I haven’t ever written a server side script to manage subscriptions. I cannot tell you how much work really is involved in all this. I would like to figure this out and empower y’all with detailed knowledge, but alas, today I’m not yet able to.

So subscriptions boil down to:

  1. Recurring payments: completely handled by FastSpring already.
  2. Storing the subscription period on your server, e.g. in a database.
  3. Adding a webhook endpoint so FastSpring can notify you about cancellations and renewals, and securing this endpoint against attacks.
  4. Adjusting the app’s license check to take the end of the known subscription period into consideration. You can encode this information into the authentication token that is sent from server to your app during perpetual online activation.
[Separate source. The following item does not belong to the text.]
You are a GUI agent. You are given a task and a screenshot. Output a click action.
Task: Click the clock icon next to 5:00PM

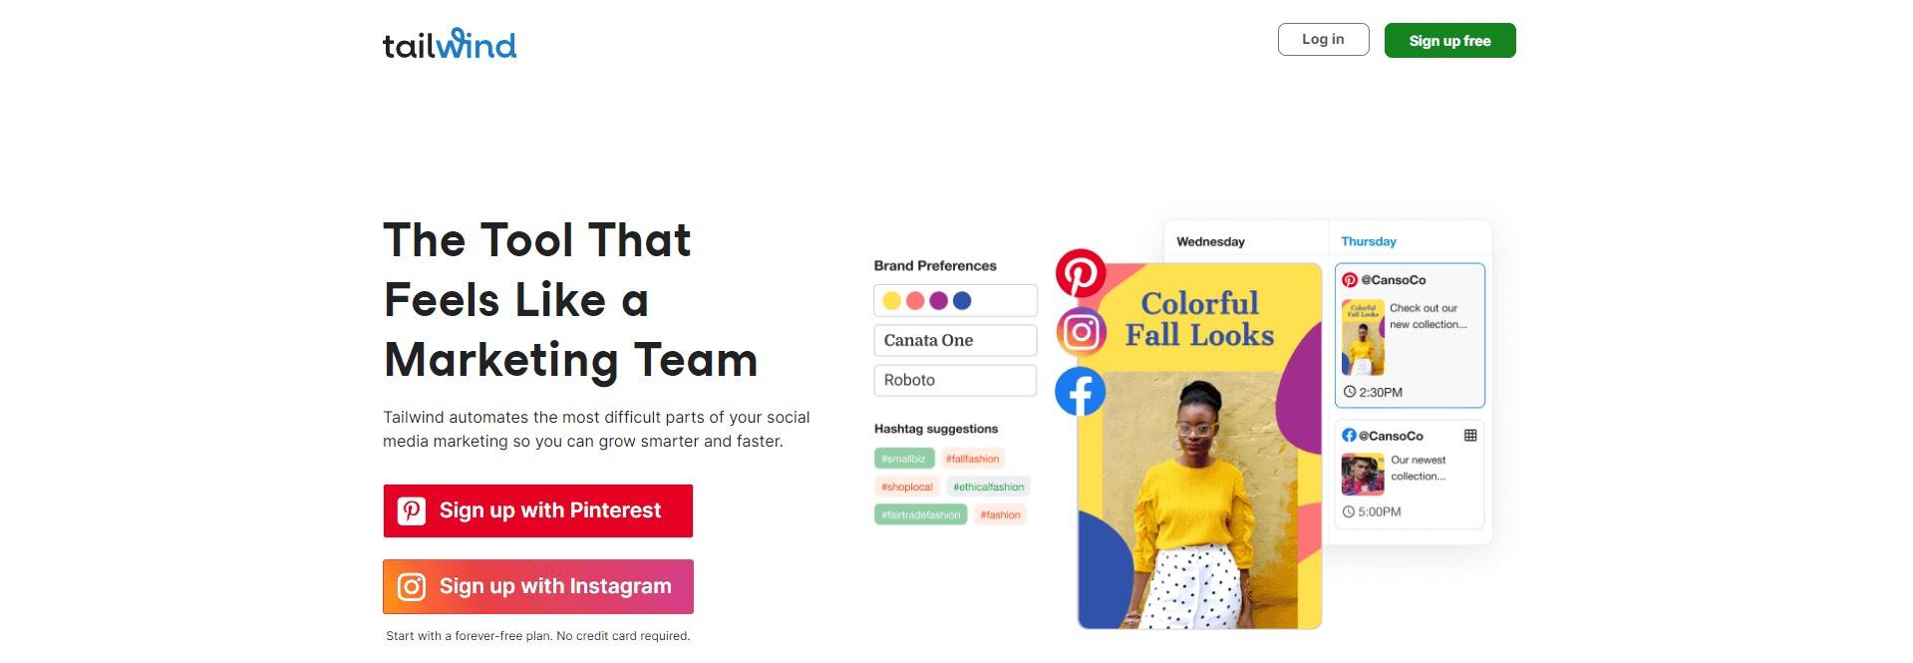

It’s more work than the rest, and it’s an important piece of infrastructure, but none of these parts are hard to pull of.

See also:

Conclusion

Since I mentioned Sketch.app before: their business model is based on annual renewal of access to udpates, much like subscriptions, but a bit different. Renewal is cheaper than the first year of an initial purchase. You can use the app in its current form for as long as you want. They make the renewal work by looking up your existing license information in their database and then offer a discount or a product variation at a reduced price. Either way, Bohemian Coding, creators of Sparkle, have spent some time over the last couple of years to customize this process. From some email back-and-forth with Pieter Omvlee, I know that they started much simpler, processing payments manually. And they’re not alone, according to the data that influenced my book. You’re in a very lucky position to start with a powerful e-commerce solution like FastSpring right away. Don’t panic.

I think you can be kind of happy that it’s DevMate you relied on, and not some other service with a proprietary infrastructure. DevMate was built upon open source frameworks like Sparkle, and integrats with the powerful FastSpring e-commerce backend that is super useful on it’s own already. The license-as-a-service providers I had a look at seem far less promising. If they go away, you’re screwed. DevMate’s sunsetting is just a nuisance once you know what you have to do.

Just last month I have helped a new client put their new app on sale via FastSpring. The overall process didn’t take more than 2 days. If you need server-side license activation and subscriptions, you need more time. And I don’t have any server side script ready for you to use, yet, so you have to get your own. You can accomplish all of this before DevMate does sunset later this year. That’s worth something.

If you figure out something useful, please share! Everyone can use a little help with the transition these days, and I’m happy to link to your server scripts and whatnot!